[BEGIN Input for this task]

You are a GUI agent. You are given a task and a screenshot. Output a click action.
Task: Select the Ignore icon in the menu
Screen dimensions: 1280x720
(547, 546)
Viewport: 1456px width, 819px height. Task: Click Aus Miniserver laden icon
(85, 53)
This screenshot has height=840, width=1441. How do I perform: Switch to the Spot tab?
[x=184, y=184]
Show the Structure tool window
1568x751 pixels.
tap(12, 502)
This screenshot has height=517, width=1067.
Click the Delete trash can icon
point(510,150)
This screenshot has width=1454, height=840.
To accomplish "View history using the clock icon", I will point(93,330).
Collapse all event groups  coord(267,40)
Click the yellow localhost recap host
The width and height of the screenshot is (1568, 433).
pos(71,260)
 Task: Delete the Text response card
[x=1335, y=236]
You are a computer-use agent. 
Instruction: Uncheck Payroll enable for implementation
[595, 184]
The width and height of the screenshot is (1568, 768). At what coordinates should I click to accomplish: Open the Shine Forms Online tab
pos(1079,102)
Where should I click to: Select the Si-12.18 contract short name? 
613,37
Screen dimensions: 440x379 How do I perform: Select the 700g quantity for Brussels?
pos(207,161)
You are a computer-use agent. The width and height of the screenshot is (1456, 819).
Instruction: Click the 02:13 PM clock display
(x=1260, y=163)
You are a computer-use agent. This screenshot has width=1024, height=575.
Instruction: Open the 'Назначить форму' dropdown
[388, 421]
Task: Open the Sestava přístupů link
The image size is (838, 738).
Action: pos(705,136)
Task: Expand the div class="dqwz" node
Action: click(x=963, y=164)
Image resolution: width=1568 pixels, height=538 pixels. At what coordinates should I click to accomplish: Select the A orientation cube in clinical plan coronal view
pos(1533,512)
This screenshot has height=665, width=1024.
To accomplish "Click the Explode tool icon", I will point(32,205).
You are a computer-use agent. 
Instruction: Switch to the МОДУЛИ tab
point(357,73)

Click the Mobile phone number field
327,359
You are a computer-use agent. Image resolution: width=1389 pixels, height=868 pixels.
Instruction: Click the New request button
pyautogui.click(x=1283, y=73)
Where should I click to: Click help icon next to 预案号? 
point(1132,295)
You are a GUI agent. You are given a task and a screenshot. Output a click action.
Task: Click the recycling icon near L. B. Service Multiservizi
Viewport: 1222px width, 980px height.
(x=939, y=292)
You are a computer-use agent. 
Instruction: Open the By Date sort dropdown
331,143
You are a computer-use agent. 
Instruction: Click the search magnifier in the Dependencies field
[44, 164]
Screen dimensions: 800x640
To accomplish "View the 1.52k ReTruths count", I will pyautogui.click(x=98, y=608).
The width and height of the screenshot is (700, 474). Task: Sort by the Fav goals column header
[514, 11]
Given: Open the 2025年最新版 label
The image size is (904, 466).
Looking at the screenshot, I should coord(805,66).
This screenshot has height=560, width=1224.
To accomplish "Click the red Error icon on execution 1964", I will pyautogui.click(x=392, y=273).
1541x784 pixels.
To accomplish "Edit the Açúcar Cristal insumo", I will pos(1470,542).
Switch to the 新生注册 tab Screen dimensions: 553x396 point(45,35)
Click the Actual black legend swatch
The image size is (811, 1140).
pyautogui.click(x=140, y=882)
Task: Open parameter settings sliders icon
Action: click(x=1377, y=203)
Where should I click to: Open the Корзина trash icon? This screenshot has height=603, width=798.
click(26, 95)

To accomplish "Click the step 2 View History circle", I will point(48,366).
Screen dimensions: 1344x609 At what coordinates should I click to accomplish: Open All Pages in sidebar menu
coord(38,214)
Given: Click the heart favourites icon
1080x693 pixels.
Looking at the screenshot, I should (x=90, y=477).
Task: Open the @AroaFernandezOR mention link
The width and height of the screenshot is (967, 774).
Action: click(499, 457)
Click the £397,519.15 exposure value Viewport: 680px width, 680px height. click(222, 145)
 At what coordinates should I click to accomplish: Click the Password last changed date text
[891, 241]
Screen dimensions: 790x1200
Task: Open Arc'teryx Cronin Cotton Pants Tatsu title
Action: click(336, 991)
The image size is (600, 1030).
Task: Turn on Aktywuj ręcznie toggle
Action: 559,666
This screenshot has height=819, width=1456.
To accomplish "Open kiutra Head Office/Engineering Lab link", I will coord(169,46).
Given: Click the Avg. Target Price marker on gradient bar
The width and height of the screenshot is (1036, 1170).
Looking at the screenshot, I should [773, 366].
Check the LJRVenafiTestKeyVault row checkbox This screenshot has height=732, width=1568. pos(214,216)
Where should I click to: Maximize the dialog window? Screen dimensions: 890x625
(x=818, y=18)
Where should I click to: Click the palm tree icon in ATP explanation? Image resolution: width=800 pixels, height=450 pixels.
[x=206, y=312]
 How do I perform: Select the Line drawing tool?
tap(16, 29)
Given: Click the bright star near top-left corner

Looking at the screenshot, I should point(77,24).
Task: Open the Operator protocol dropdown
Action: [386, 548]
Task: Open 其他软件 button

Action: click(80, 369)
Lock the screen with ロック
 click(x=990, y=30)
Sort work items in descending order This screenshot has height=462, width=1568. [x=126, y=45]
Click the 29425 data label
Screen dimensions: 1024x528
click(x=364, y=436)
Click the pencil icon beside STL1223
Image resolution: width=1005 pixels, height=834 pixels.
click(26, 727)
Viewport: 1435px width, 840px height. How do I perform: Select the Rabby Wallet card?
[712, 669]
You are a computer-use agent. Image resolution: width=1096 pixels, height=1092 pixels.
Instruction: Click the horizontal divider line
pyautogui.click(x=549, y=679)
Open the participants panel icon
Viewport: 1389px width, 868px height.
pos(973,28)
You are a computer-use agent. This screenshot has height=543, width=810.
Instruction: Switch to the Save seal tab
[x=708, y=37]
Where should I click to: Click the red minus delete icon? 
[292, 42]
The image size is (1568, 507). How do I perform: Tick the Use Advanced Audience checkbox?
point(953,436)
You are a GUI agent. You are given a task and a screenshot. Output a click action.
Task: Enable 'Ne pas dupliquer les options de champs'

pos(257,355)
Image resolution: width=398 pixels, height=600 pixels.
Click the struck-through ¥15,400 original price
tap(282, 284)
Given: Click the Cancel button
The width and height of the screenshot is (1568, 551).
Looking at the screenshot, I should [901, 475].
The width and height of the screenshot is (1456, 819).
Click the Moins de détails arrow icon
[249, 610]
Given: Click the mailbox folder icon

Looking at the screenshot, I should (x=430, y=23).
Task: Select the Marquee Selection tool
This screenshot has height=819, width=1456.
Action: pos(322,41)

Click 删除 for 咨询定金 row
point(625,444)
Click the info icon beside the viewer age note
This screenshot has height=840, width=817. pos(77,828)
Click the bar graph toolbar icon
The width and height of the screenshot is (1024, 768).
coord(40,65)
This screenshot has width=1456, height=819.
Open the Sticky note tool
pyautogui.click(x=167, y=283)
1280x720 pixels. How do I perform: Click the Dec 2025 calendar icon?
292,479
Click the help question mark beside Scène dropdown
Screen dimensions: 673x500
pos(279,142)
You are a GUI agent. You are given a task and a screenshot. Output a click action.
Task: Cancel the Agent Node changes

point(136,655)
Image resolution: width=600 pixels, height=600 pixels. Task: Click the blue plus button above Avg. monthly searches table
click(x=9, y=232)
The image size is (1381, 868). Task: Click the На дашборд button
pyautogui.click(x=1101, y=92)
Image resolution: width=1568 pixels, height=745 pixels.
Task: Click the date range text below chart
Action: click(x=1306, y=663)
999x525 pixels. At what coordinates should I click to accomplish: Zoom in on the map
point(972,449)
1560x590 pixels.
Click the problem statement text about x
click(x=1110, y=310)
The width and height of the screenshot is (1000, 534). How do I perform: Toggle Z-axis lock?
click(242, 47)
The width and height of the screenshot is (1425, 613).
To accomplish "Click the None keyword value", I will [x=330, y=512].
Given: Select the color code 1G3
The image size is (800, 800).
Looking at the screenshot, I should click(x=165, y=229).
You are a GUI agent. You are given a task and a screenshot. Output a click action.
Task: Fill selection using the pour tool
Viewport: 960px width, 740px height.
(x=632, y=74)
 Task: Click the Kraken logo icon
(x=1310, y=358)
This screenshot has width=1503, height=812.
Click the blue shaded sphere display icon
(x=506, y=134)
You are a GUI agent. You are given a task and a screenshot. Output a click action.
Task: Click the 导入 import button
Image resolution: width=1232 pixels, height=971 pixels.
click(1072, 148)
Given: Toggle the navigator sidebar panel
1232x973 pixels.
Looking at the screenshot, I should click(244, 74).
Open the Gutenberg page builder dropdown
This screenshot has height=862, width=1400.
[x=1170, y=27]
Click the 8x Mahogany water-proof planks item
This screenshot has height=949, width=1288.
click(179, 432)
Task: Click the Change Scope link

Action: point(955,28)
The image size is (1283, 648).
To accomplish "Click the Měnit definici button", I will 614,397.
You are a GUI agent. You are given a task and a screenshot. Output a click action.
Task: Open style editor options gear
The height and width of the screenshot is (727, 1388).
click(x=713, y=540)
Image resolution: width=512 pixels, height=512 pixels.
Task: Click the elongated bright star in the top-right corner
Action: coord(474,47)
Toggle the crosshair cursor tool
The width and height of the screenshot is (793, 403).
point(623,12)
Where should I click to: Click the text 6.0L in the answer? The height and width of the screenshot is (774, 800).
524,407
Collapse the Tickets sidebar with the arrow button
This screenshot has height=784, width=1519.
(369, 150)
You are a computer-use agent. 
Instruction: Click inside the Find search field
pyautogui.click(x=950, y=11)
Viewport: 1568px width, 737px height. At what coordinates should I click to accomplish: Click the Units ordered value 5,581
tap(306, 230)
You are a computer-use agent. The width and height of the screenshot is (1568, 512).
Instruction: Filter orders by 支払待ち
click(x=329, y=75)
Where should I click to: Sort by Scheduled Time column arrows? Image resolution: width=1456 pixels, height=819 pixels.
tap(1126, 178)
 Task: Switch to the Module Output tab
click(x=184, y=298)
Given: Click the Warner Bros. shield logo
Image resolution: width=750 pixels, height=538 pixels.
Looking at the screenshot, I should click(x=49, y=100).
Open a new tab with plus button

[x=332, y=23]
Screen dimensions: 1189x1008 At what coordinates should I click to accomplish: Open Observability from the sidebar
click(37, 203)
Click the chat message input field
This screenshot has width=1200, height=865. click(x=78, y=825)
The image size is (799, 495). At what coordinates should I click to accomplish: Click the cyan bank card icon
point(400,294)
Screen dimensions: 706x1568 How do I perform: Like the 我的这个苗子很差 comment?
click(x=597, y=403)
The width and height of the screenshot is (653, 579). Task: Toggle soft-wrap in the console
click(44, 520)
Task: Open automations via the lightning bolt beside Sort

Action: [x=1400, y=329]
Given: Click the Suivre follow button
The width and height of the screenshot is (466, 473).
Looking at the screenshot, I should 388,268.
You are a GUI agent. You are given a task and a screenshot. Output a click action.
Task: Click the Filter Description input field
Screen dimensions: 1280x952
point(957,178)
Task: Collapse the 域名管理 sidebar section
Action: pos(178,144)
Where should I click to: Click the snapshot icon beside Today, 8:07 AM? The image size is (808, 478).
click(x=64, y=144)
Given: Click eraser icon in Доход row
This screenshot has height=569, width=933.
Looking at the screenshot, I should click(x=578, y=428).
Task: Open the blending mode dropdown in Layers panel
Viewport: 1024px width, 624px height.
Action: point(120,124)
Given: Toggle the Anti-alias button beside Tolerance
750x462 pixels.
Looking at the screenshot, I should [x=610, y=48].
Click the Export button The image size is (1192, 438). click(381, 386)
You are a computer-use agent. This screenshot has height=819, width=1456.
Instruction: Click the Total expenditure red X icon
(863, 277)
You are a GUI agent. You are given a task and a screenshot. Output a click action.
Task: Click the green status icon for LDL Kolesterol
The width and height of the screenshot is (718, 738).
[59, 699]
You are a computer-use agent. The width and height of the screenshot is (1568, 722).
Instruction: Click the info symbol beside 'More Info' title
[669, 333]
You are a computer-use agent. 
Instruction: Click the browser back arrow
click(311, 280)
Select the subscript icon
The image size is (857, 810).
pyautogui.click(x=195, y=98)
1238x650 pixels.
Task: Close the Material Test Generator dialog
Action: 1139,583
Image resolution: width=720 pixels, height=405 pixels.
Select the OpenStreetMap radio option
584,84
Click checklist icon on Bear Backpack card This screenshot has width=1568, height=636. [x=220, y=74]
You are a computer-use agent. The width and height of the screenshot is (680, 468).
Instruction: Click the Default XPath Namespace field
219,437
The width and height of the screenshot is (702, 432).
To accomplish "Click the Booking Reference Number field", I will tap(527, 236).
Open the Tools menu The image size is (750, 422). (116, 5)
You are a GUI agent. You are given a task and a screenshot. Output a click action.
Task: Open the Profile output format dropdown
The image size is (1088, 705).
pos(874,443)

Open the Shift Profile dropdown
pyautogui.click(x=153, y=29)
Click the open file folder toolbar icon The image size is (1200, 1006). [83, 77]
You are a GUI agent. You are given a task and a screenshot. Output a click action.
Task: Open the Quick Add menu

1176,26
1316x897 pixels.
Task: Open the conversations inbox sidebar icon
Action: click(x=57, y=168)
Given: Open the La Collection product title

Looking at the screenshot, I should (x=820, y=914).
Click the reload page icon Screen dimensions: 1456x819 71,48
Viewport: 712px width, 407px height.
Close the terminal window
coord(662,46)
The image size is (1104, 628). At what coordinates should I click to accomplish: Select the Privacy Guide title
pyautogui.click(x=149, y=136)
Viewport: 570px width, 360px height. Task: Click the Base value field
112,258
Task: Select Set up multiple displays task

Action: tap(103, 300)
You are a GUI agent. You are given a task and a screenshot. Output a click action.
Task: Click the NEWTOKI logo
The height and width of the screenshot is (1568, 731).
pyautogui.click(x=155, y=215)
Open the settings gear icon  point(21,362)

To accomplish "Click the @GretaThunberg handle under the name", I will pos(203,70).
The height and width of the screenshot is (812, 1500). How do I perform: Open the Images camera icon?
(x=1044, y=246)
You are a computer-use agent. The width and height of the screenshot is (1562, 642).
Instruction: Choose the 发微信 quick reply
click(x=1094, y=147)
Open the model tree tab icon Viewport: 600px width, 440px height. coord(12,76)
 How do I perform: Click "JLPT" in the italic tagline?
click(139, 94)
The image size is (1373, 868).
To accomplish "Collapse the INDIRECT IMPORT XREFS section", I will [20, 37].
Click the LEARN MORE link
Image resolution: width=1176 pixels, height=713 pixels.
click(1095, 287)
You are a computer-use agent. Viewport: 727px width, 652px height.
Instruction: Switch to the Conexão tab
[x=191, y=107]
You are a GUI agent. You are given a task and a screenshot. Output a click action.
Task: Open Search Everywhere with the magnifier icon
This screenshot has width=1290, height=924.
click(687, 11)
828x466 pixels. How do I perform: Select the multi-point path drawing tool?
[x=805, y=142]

[END Input for this task]

* Work to be completed:
Count the lines of the material above that contain the word "label", and give only that number. Case counts.

* Output:
2